HOW TO COMPLETE THIS TASK -> Beneath this task are records; print exactly the stretch of them from the line with "Instruction: Go back using the Back arrow" through the line with "Click empty area beside Votes trash icon", both ends included.

GIVEN DATA ->
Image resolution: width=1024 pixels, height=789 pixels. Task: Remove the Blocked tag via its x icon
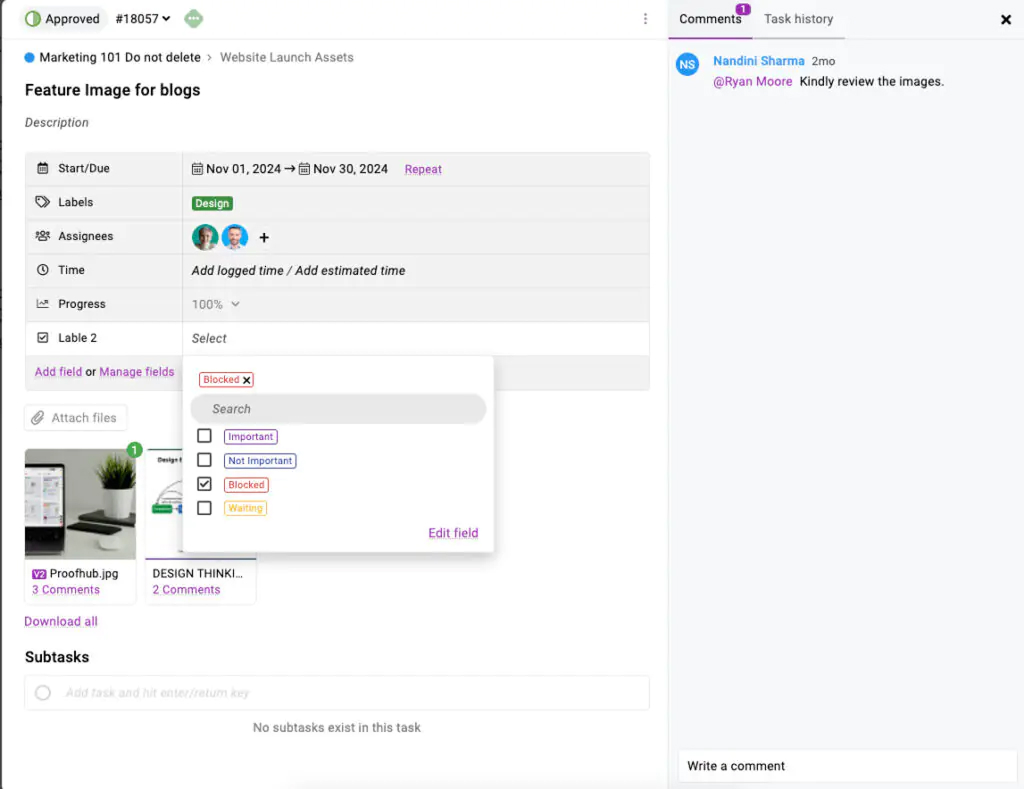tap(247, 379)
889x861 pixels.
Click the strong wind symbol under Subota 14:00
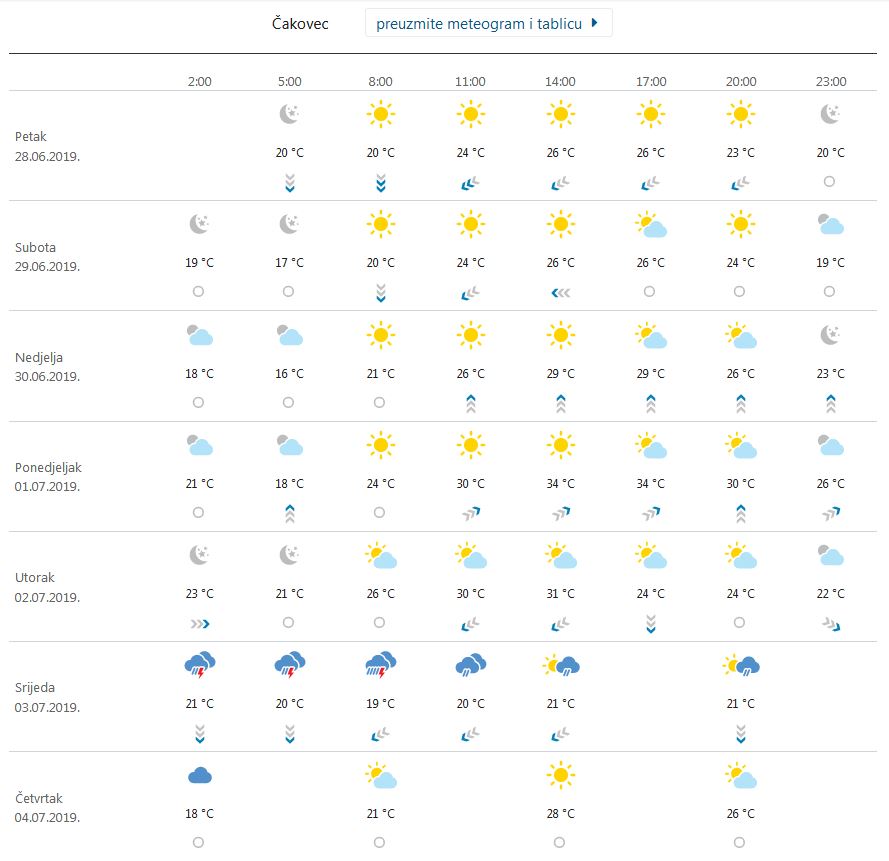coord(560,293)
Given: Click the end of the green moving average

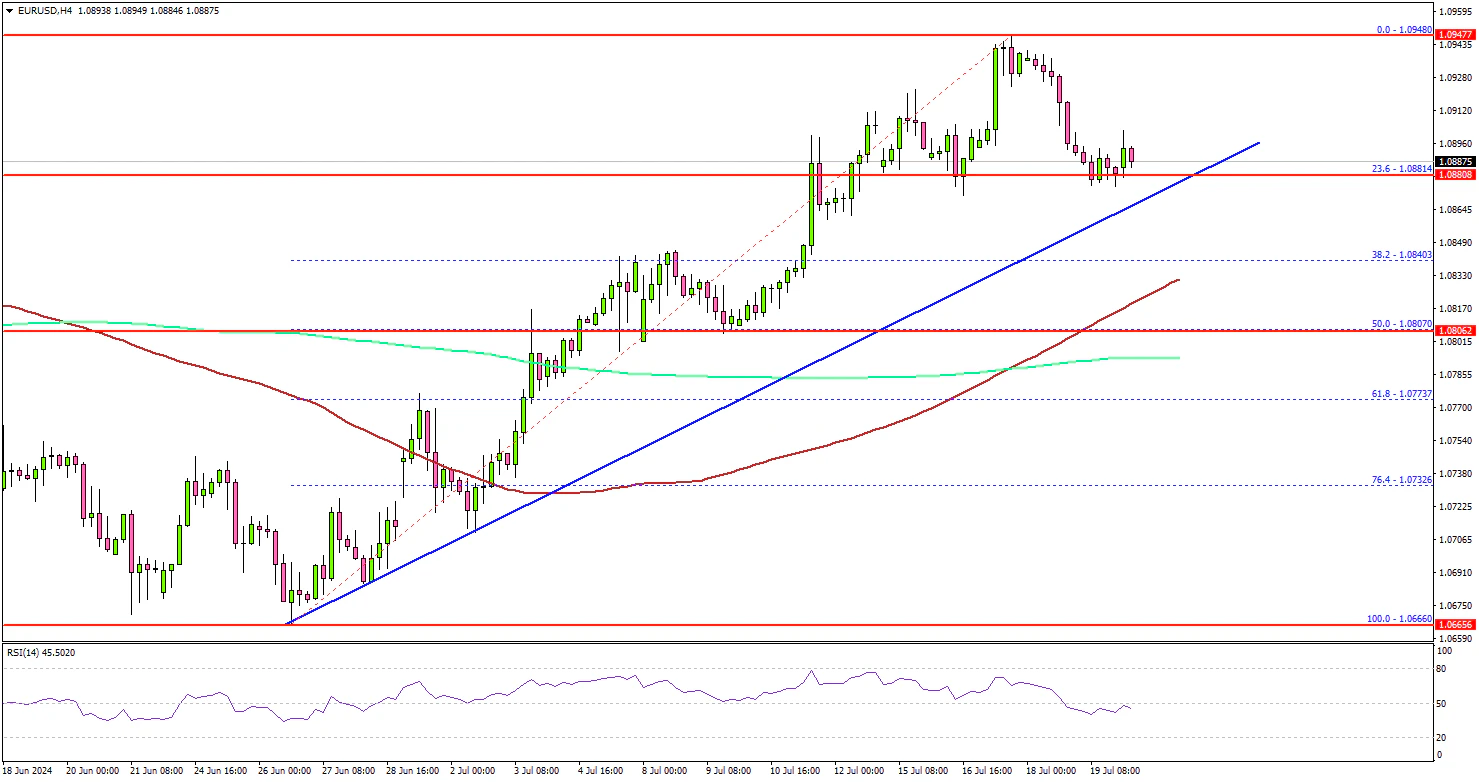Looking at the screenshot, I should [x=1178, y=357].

---

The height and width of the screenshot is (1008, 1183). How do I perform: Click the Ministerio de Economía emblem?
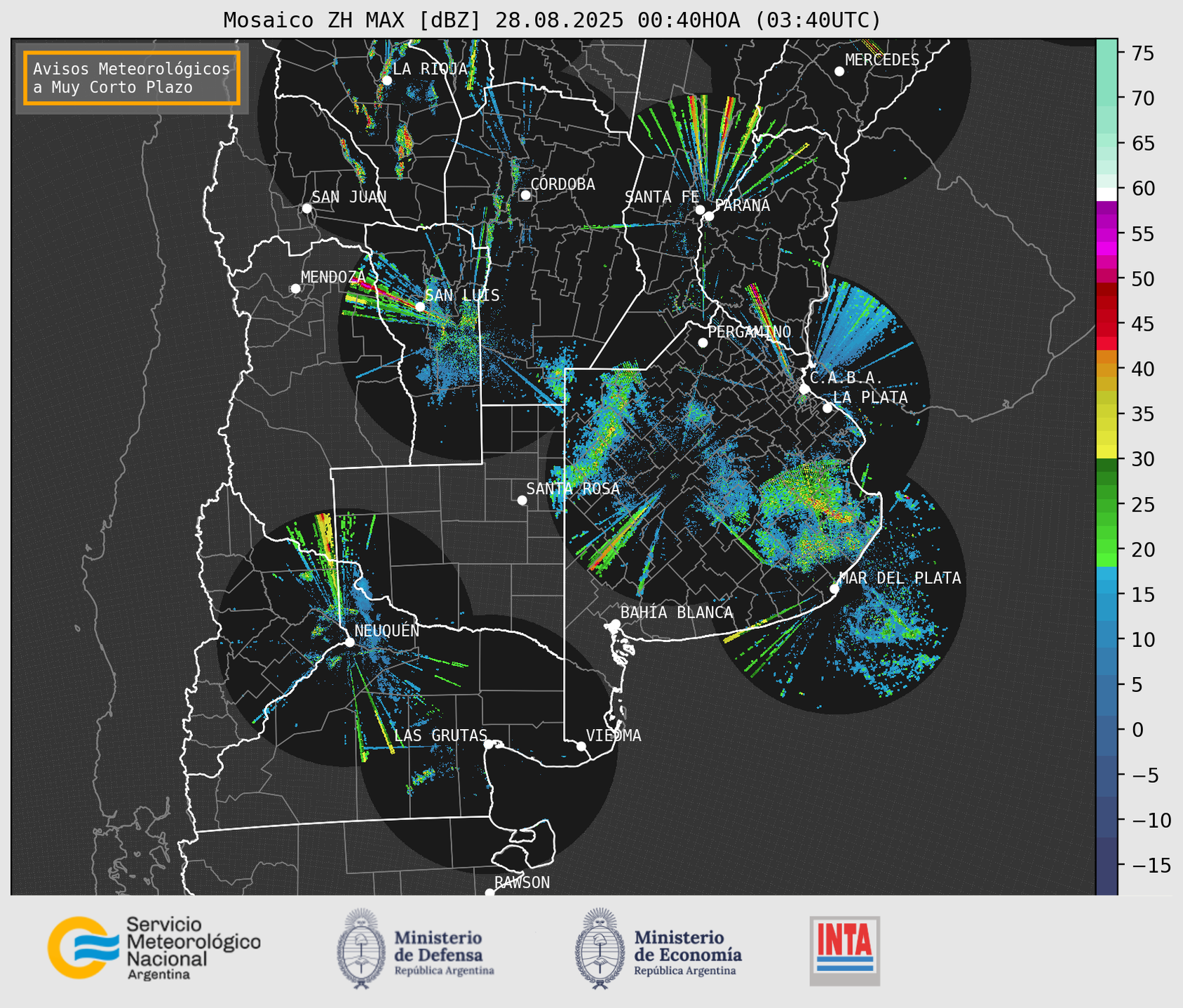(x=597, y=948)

--

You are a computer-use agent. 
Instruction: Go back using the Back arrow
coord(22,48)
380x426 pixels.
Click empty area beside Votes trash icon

ANSWER BELOW ->
Instruction: Go back using the Back arrow
coord(22,48)
380x426 pixels.
Click empty area beside Votes trash icon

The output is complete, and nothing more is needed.